Directions
Pick up the forum post below about building a bilinear form for forces and rotations and the ValueError raised by ufl.sym, and keep writing from the point where it stops.

So far I am under the impression that a more advanced type of bi-linear form would have to be created to solve a problem with forces and rotations. This is my first attempt to do so. I’ll admit that so far I am just understanding what the trial and test function actually are and I am working under the impression that u and v stem from gradients that are formed from the evaluation of the basis functions and some other factors during assembly. I have a text that describes the process fairly well and some MatLabs that I read through…

At this point, I can see that epsilon_u = ufl.sym(grad_u_disp), is certainly not the way to be doing things and at this point does lead to:

Traceback (most recent call last):
  File "/home/prusso/dolfinx-beam_w/tetra_forcevector3.py", line 66, in <module>
    epsilon_u = ufl.sym(grad_u_disp)  # Symmetric part of the gradient for strain tensor of u
  File "/home/prusso/spack/var/spack/environments/fenicsx-env/.spack-env/view/lib/python3.10/site-packages/ufl/operators.py", line 337, in sym
    return Sym(A)
  File "/home/prusso/spack/var/spack/environments/fenicsx-env/.spack-env/view/lib/python3.10/site-packages/ufl/tensoralgebra.py", line 542, in __new__
    raise ValueError("Symmetric part of tensor with rank != 2 is undefined.")

Stored records
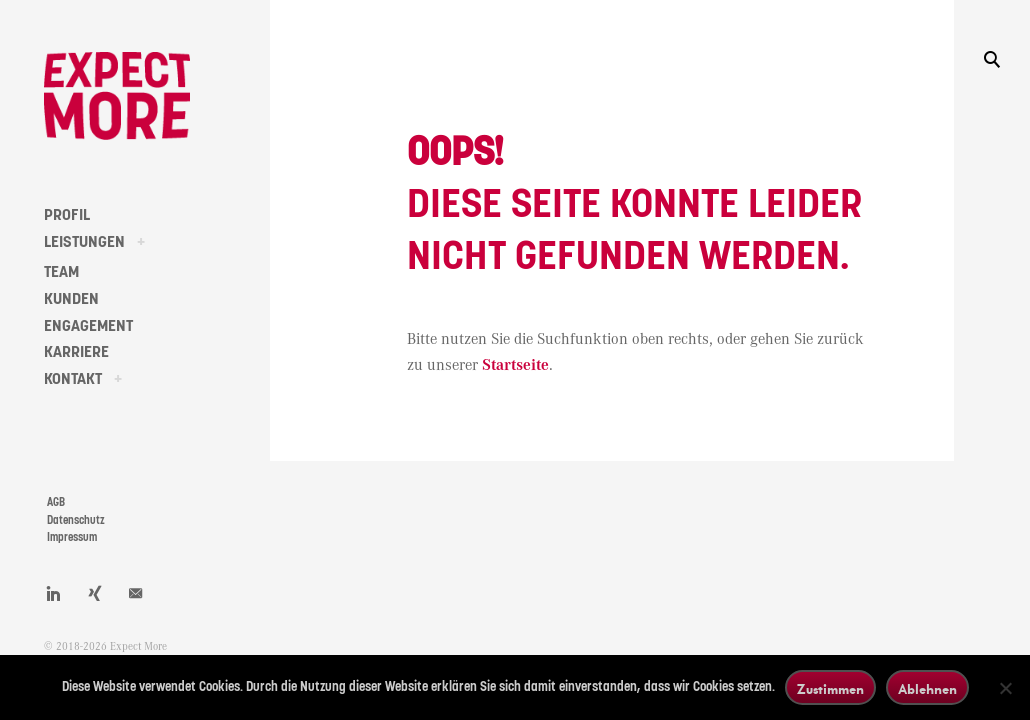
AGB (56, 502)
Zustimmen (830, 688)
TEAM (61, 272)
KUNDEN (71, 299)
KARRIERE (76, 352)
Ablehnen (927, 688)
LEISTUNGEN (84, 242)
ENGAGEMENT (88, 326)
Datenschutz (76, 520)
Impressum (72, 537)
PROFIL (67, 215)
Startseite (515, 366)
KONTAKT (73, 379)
---
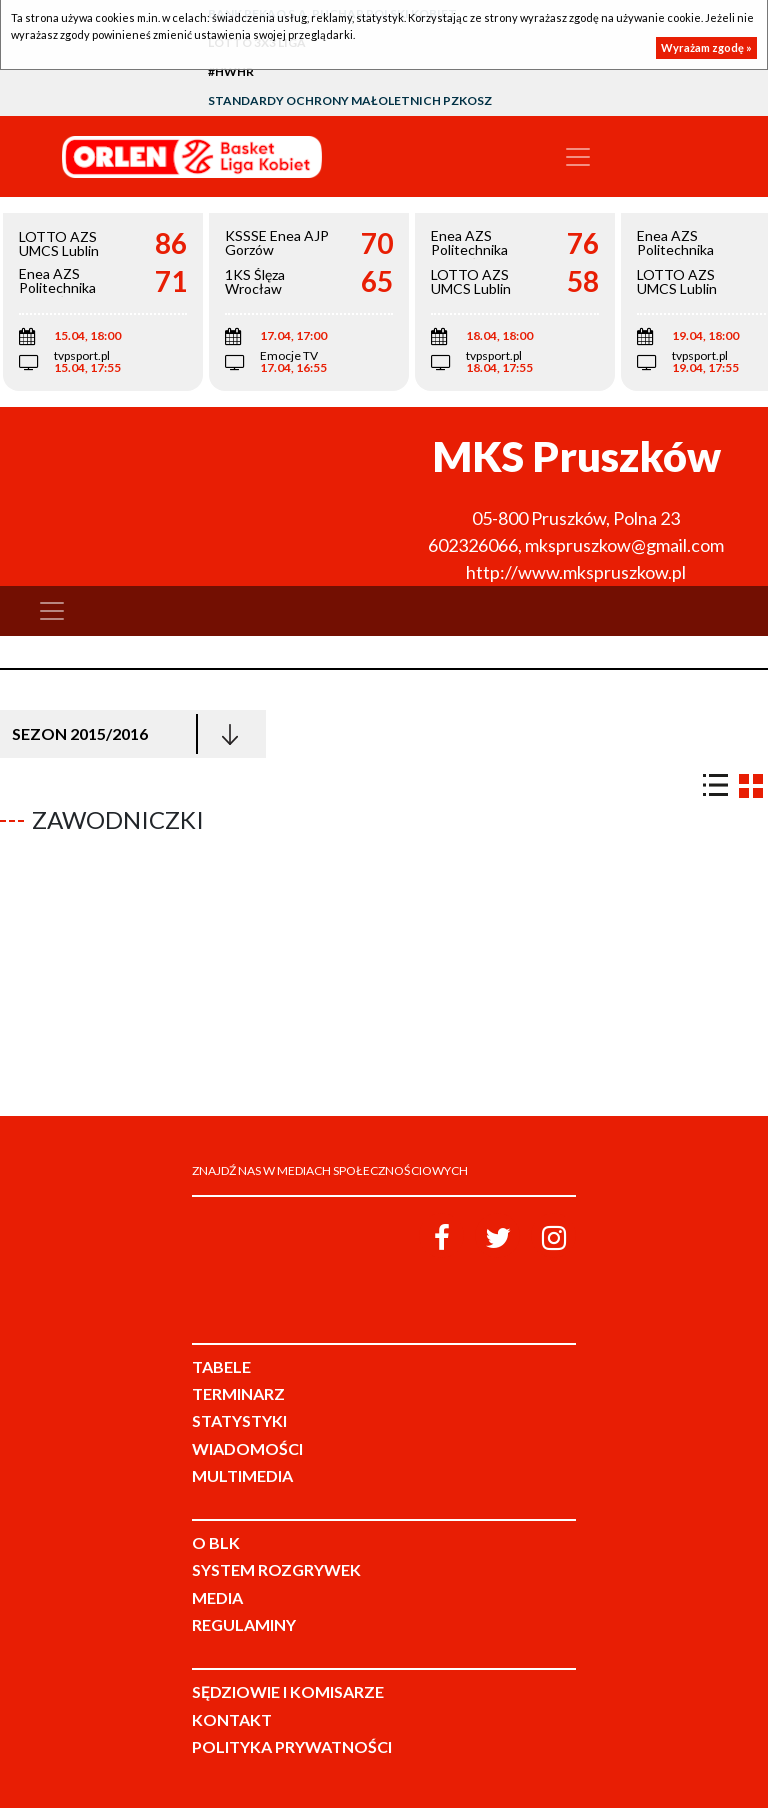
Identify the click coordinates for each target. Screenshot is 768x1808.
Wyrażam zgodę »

Output for this exercise
ValueError: Symmetric part of tensor with rank != 2 is undefined.

So if I understand correctly the element here of degree 1 can be solved using “LinearProblem”…

Could I get some help to get a solution vector U coming out here? One thing I am also inquiring is, how to set a demonstration force vector. Mostly I would like to say for example have forces on the Y-axis only of the same amount each node. I will have to set up Dirichlet conditions as well and I understand that those aren’t shown since this is a work in progress still…I plan to have a fixed support so far at all nodes x=0.0…

Is anything on the right track here? How to start to get a solution vector U from this type of problem?

As an aside… I made an attempt to set up a Dirichlet condition for this 6 degrees of freedom per node problem and I ran into a shape and size mismatch that I am not really sure at this point what to do with:

# Define the boundary condition value (zero displacement and zero rotation)
bc_value = fem.Function(V)
bc_value.interpolate(lambda x: np.zeros((6,)))

# Locate nodes where x = 0
def boundary_x0(x):
    return np.isclose(x[0], 0.0)

# Apply Dirichlet boundary conditions to these nodes
bc = fem.dirichletbc(bc_value, fem.locate_dofs_geometrical(V, boundary_x0), V)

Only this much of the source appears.